Each entry below must be repeated exactly. Leave the pictures out of it.

*** Opening of The records ***

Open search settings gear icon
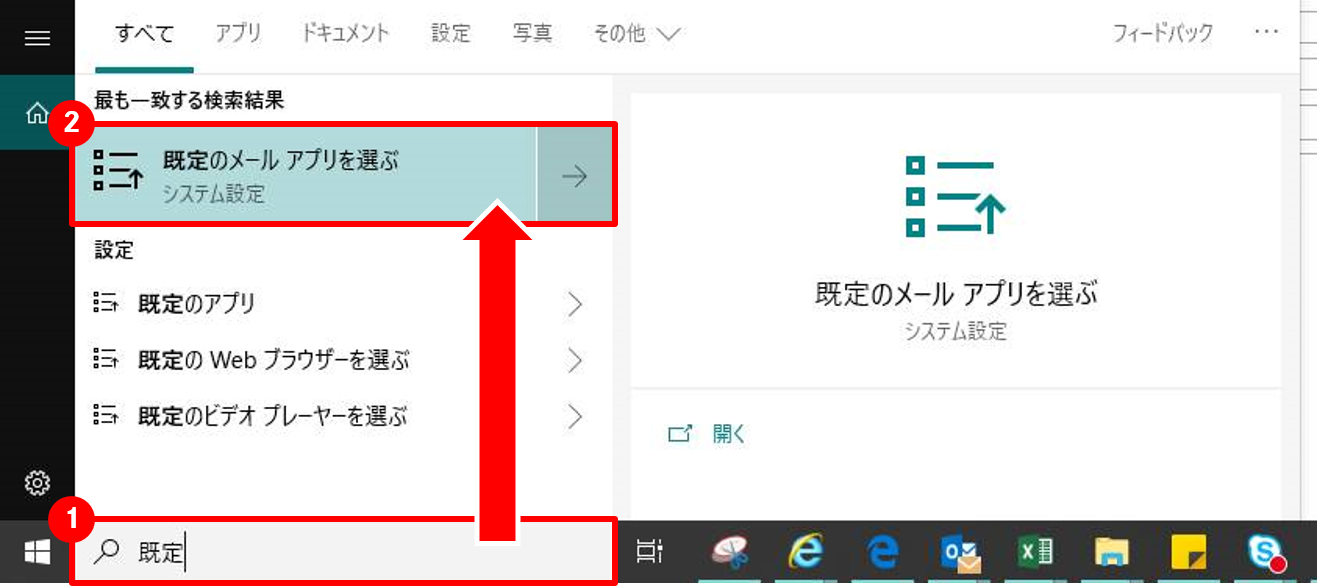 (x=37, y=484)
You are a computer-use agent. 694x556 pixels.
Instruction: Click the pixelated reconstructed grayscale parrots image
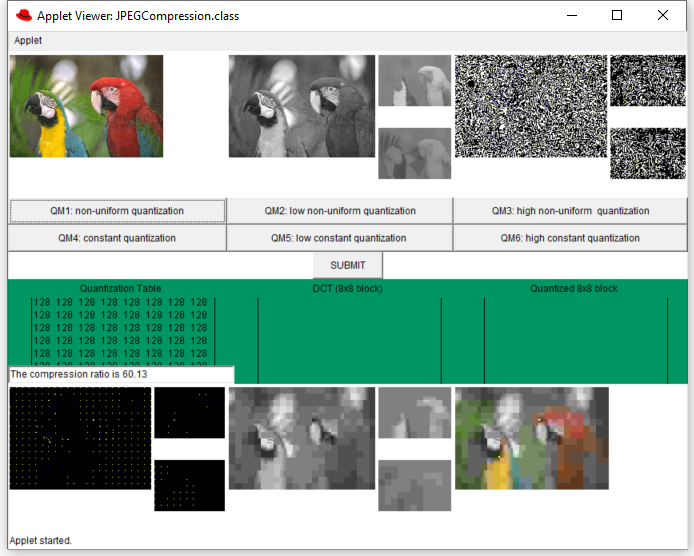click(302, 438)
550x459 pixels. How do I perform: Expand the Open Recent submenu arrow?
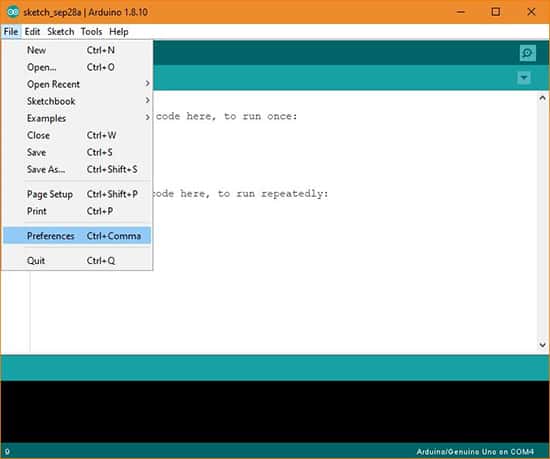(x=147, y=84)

*** Close of The records ***

• Exercise response:
Open search settings gear icon
 (x=37, y=484)
You are a computer-use agent. 694x556 pixels.
Instruction: Click the pixelated reconstructed grayscale parrots image
click(302, 438)
550x459 pixels. How do I perform: Expand the Open Recent submenu arrow?
(x=147, y=84)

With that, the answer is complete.